## 取り組む課題
抜粋のうち、「ボンベバンキが地下下水道の中」を含む箇所から始まり「握ってるんだ」と腹を立てる。」で終わる部分を、「ターゲット」を「標的」に更新したうえで書き出してください。

## 提示された抜粋
======

GP-07「相棒アミーゴ」

 ボンベバンキが地下下水道の中を逃走している。そして背後からは、巨大な何者かが追ってきている。地上では、地面の下を移動する蛮機獣らしき反応をとらえて、追跡するギンジロー号があった。反応は2つある。「ダブルだろうがトリプルだろうが、この俺が撃ち抜いてやる」という軍平に、ガンパードは「こないだの戦いで、お前は3発もターゲットを外した」と指摘。自分は1発もターゲットを外さないと自信を見せるガンパードに、軍平は「ハンドルは俺が握ってるんだ」と腹を立てる。

======

## データ一覧
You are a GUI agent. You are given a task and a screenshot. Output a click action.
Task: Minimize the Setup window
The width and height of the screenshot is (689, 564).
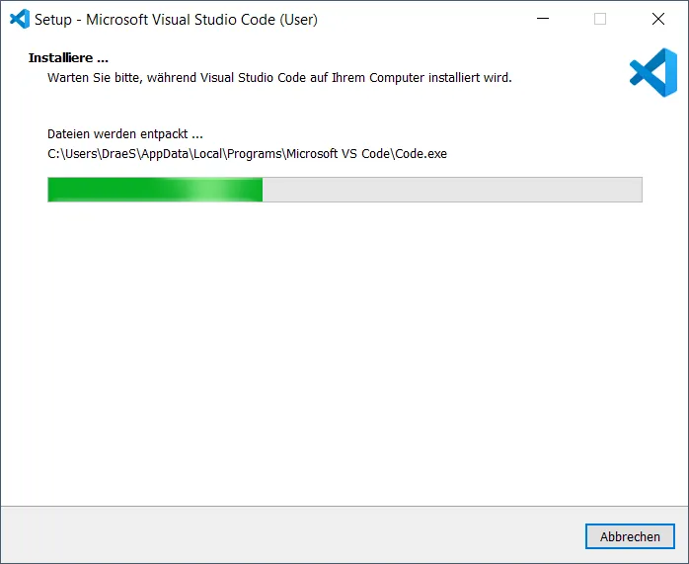click(542, 19)
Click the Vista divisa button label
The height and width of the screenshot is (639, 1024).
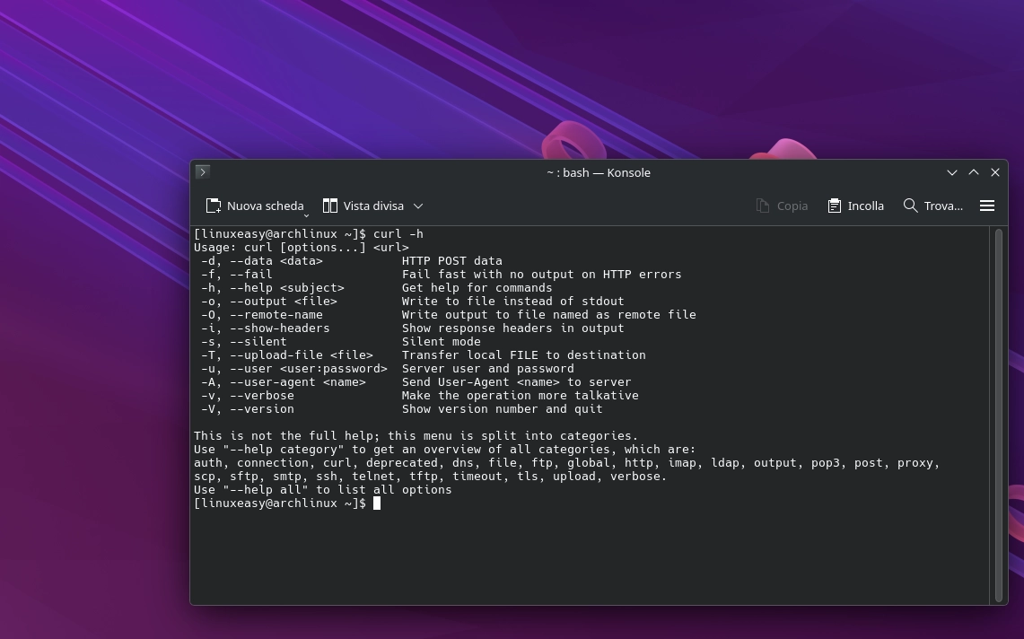(373, 206)
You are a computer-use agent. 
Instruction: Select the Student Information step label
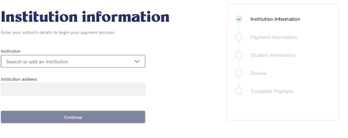click(x=273, y=55)
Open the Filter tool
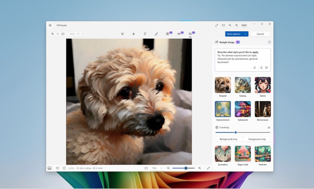The width and height of the screenshot is (314, 189). (x=145, y=34)
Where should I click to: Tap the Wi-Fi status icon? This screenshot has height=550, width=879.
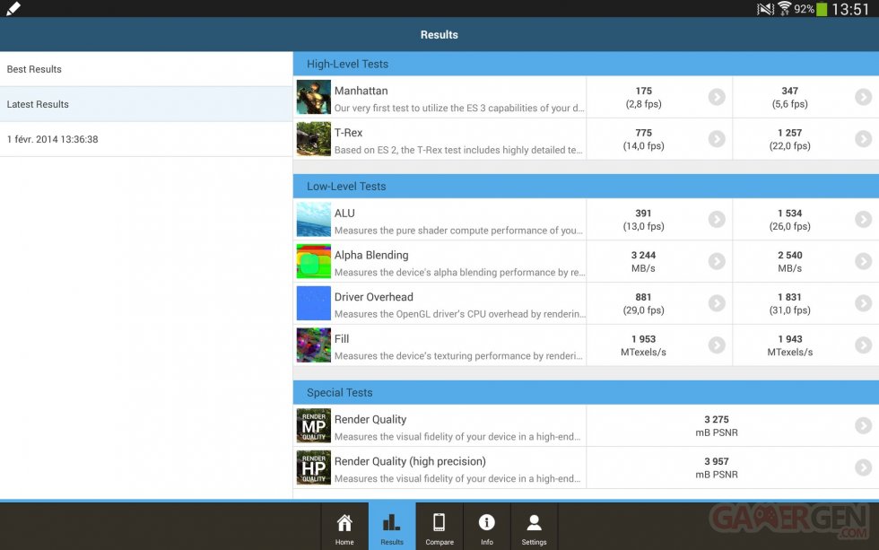(784, 9)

======

## 正解
ボンベバンキが地下下水道の中を逃走している。そして背後からは、巨大な何者かが追ってきている。地上では、地面の下を移動する蛮機獣らしき反応をとらえて、追跡するギンジロー号があった。反応は2つある。「ダブルだろうがトリプルだろうが、この俺が撃ち抜いてやる」という軍平に、ガンパードは「こないだの戦いで、お前は3発も標的を外した」と指摘。自分は1発も標的を外さないと自信を見せるガンパードに、軍平は「ハンドルは俺が握ってるんだ」と腹を立てる。